Hampshire Recreation LLC, which claims that its proposed housing development in Mamaroneck would generate $5.2 million in tax revenues, has sued the village for more than 11 times as much, $58 million, for rejecting the project.
Hampshire petitioned Westchester Supreme Court on June 8 to annul and reverse the village planning board’s denial of land use approvals needed to build homes on a portion of Hampshire Country Club.
“The six bases for denying the project were merely … rationalizations for a predetermined negative result that the planning board had committed itself to long before issuing (its) findings,” the petition states. “This action is the culmination of a decade-long attempt by the village to prevent any residential development at the club property.”
Celia Felsher, who lives near the country club and who founded the Mamaroneck Coastal Environmental Coalition to oppose the project, issued a press release that describes the lawsuit as frivolous.
She said the planning board made a reasoned determination after five years of detailed analysis “that the project would have many significant adverse impacts on the village.”
The country club is in the wealthy Orienta section of the village on the Long Island Sound. Hampshire bought the 106-acre property in 2010 for $12 million.
Originally, the developer wanted to build a five-story, 125-unit condominium building. After the village rejected a proposed rezoning, the plan shifted to a project with 44 houses and 61 carriage homes. The golf course would be downsized to 9 holes from 18, and 31 acres would be set aside as open space for public use.
After nearly five years of environmental studies, hearings and deliberations, the planning board on May 6 denied the land use permits.
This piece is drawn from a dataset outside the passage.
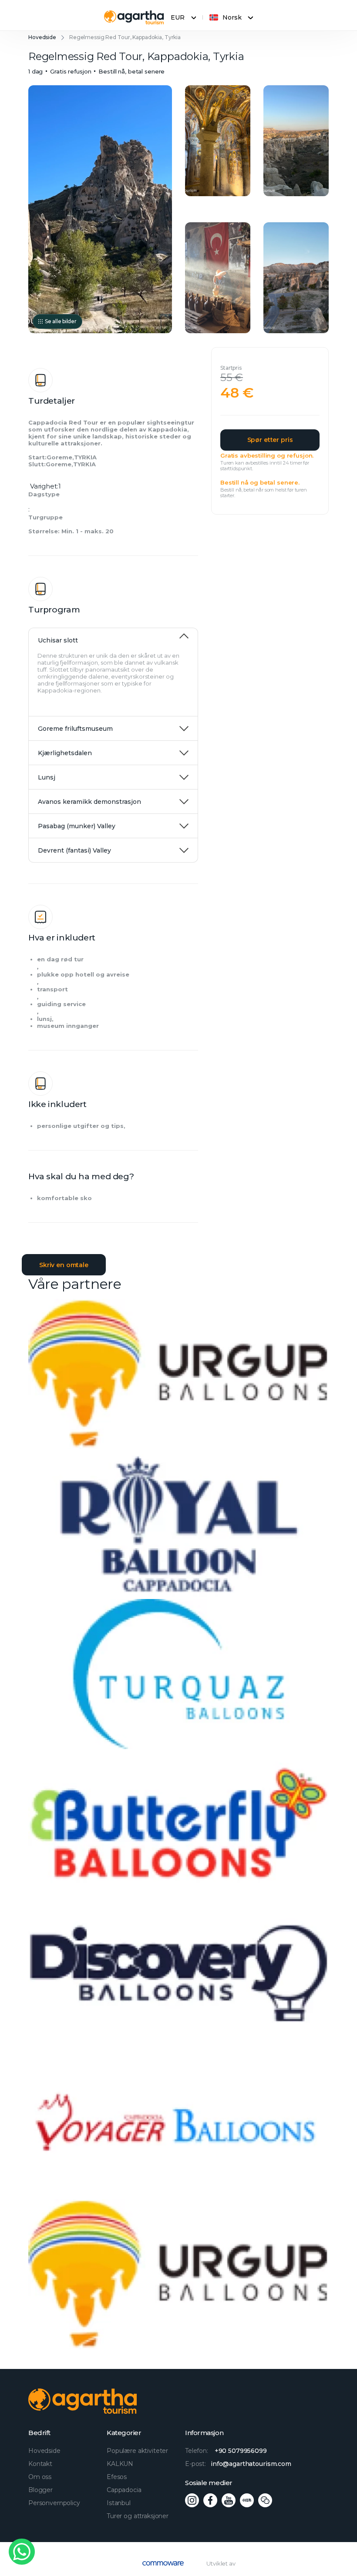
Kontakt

“The proposal would result in significant unmitigated environmental impacts,” according to the board’s 75-page State Environmental Quality Review Act findings statement. “It is inconsistent with the goals of the village’s planned residential development zoning and it is inconsistent with the village’s flood damage prevention laws.”
Hampshire Recreation claims that the evidence does not support the planning board’s conclusions. It accuses the board and the village of arbitrary and capricious conduct, “bad faith post-hoc rationalizations to justify a rejection of Hampshire’s applications,” and illegal bias.
The bias allegation is based in part on an Aug. 10, 2019 email that Cynthia Goldstein, a member of the planning board, sent to two board members.
“And I think it’s past time to wrestle control of this from the consultant” – purportedly a reference to the board’s planning and engineering expert – because “he has been agreeing to things with the applicant that we don’t know about or agree with.”
The email exhibit comes from a village board of ethics report on Goldstein that recommends removal from the planning board for alleged conflicts of interest concerning Hampshire and another project. The issue is pending before Mayor Thomas Murphy.
Hampshire Recreation argues that the planning board’s actions constitute a taking of property, for which it must be compensated if the denials of land use approvals are not reversed. The petition does not put a price on the damages, but Hampshire notified the village that it would seek “no less than $58 million,” according to a press release issued by the developer.
Felsher depicted the lawsuit as a bullying tactic. Now the village must defend itself from Hampshire’s “attempt to force action,” she stated, “that’s adverse to the interests of residents.”
Hampshire Recreation is represented by White Plains attorneys David J. Cooper and Matthew J. Acocella, of Zarin & Steinmetz.